▶ _What is required_: Rewrite the listing from its start through the line with "table-row: 0号柴油 7.06元/升", replacing "screenshot" with "screen capture" and changing nothing else. Give only those lines, and leave the pictures out.

■ ■ ■ ■ ■ ■ ■

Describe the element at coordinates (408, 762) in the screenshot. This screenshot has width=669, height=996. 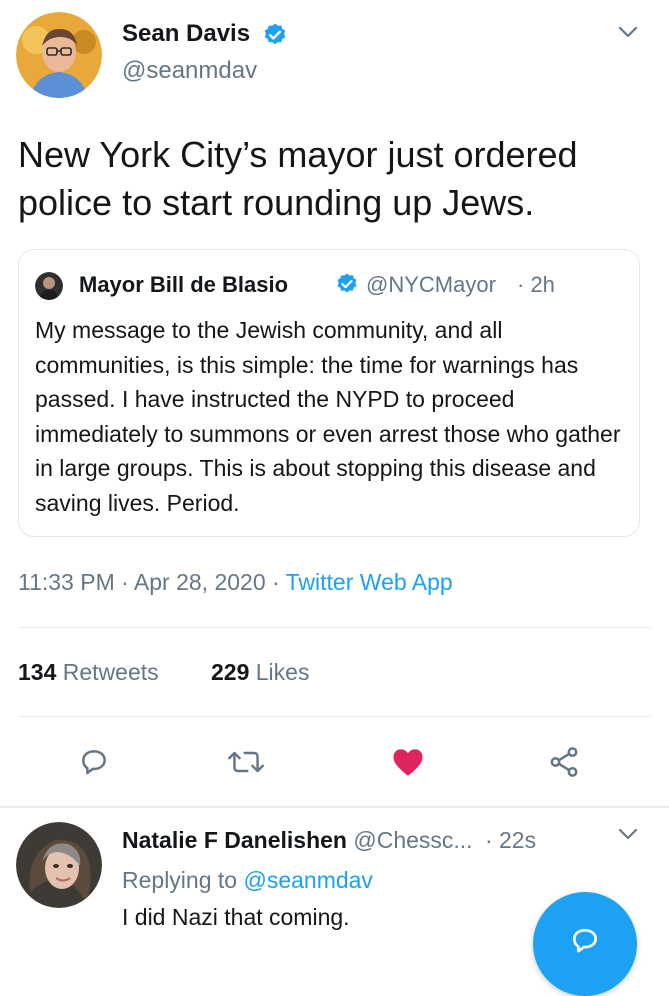
I see `heart-icon` at that location.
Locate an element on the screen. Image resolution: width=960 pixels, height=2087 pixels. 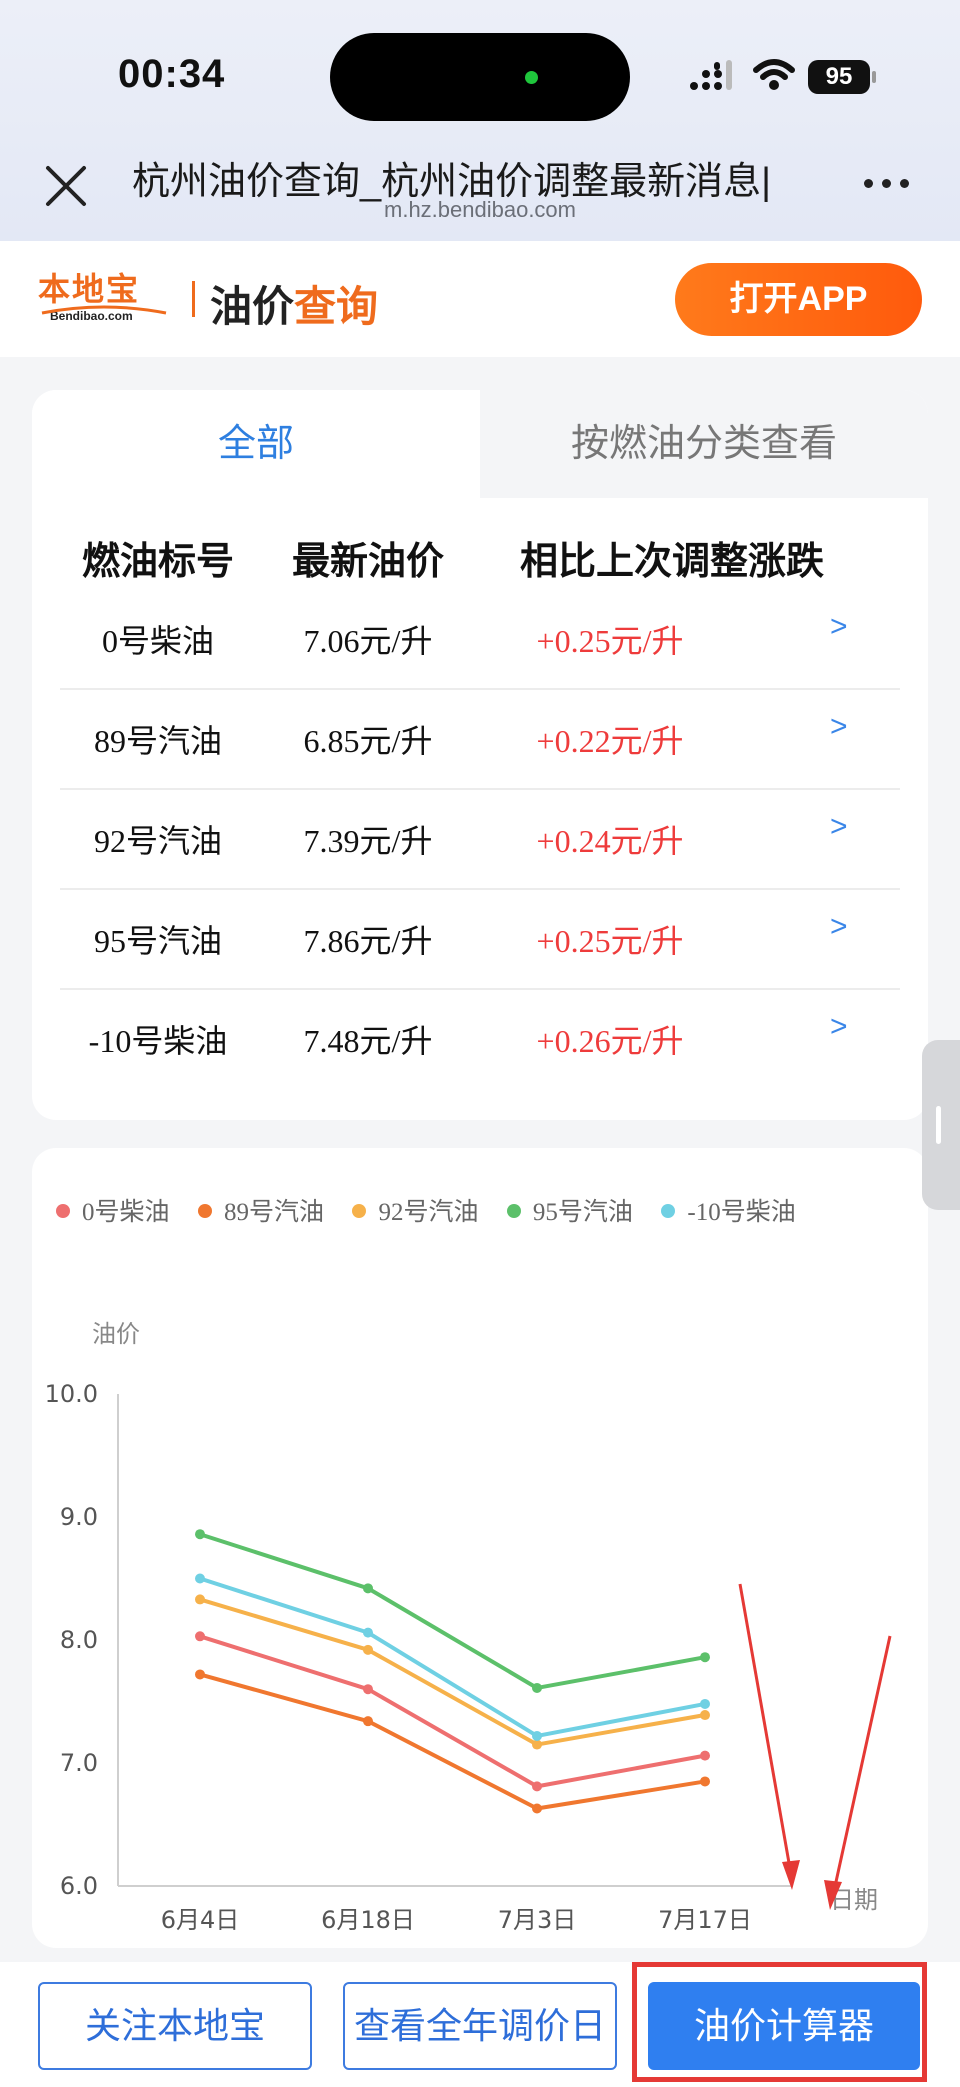
table-row: 0号柴油 7.06元/升 +0.25元/升 > is located at coordinates (480, 640).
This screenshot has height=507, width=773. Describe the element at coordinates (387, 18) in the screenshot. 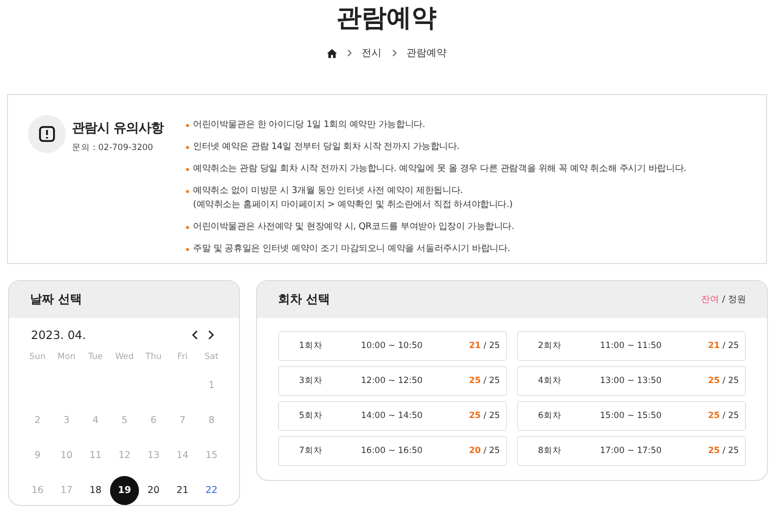

I see `page-title: 관람예약` at that location.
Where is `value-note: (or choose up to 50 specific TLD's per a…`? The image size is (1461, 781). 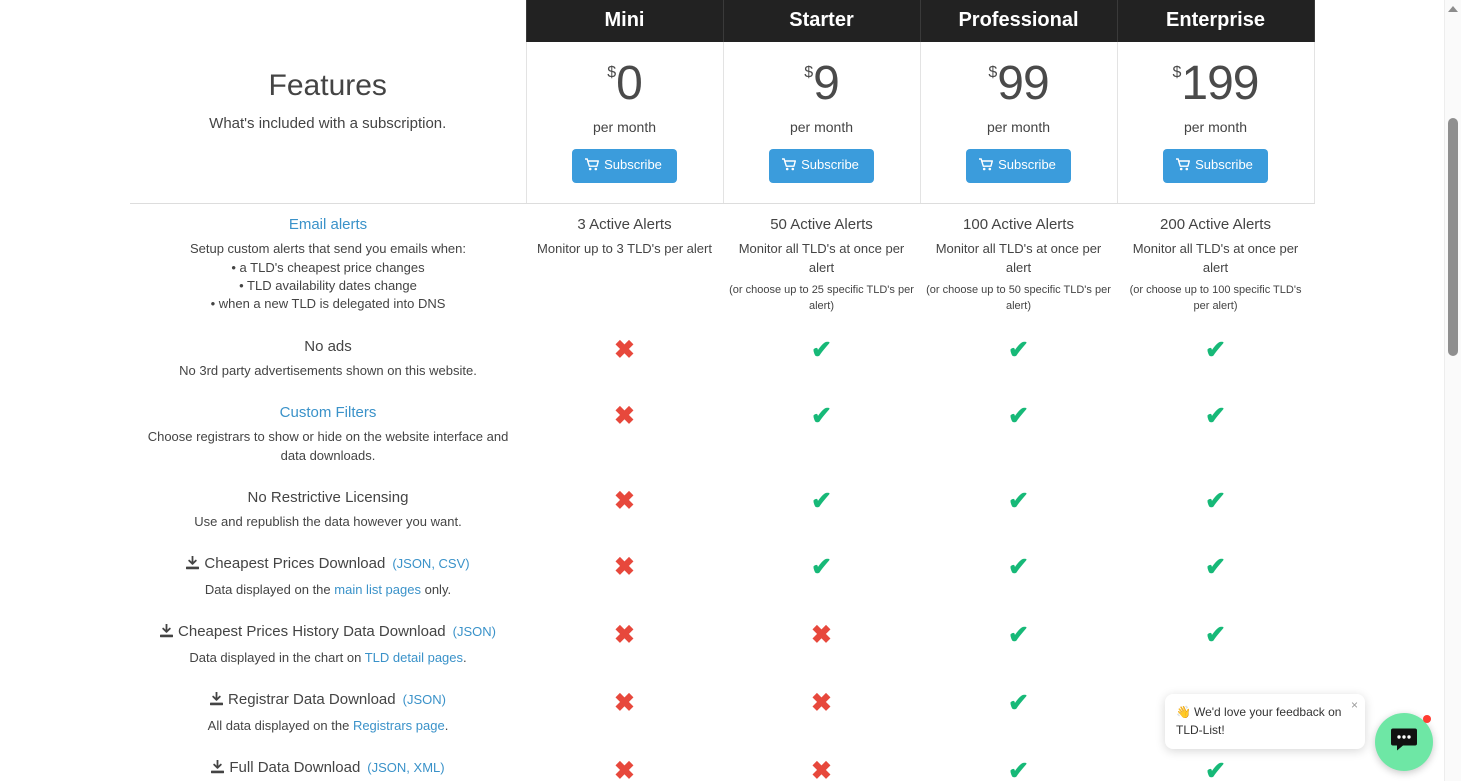
value-note: (or choose up to 50 specific TLD's per a… is located at coordinates (1018, 298).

■ ■ ■ ■ ■ ■ ■

▶ _Written answer_:
Describe the element at coordinates (408, 762) in the screen capture. This screen capture has width=669, height=996. 
I see `heart-icon` at that location.
Locate an element on the screen. Image resolution: width=960 pixels, height=2087 pixels. 
table-row: 0号柴油 7.06元/升 +0.25元/升 > is located at coordinates (480, 640).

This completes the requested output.